Written task — Write out, word for word, the lines from the one holding "Given: Collapse the" through the one holding "Looking at the", inclusive, leaving the pictures out.

Supplied data —
* * * * * * *
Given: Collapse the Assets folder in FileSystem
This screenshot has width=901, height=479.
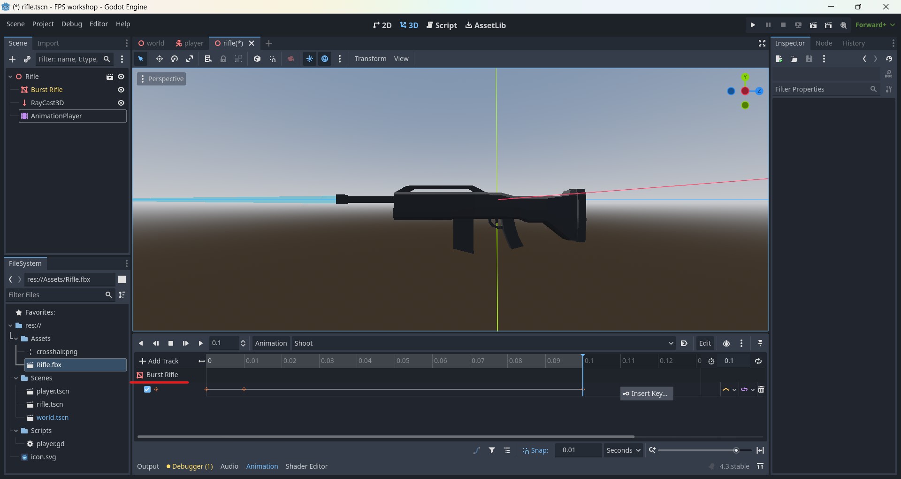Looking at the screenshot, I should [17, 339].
* * * * * * *
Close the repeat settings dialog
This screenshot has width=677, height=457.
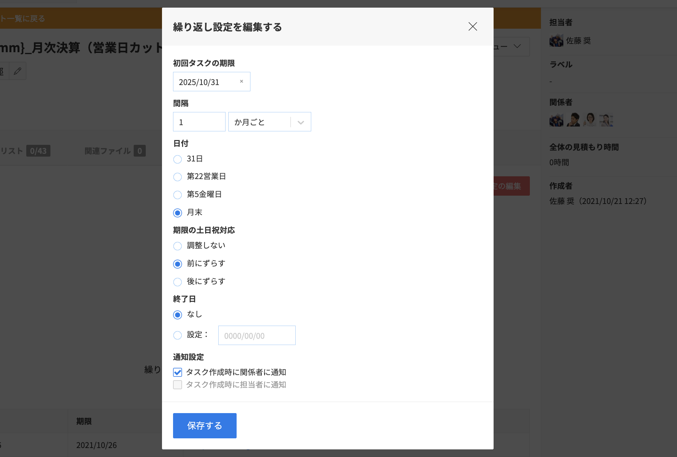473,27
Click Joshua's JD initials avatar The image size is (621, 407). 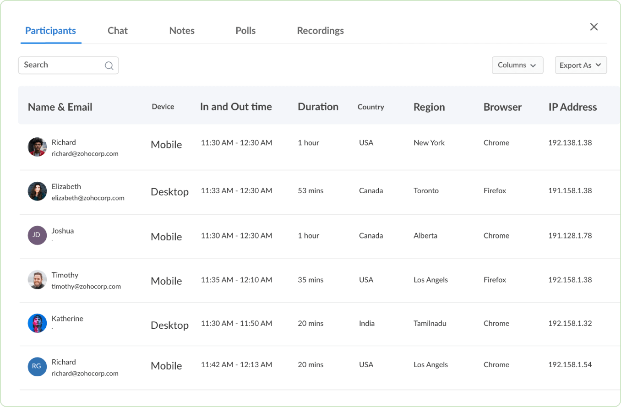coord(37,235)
* * * * * * *
Finished exercise —
Given: Collapse the Assets folder in FileSystem
This screenshot has width=901, height=479.
Looking at the screenshot, I should [17, 339].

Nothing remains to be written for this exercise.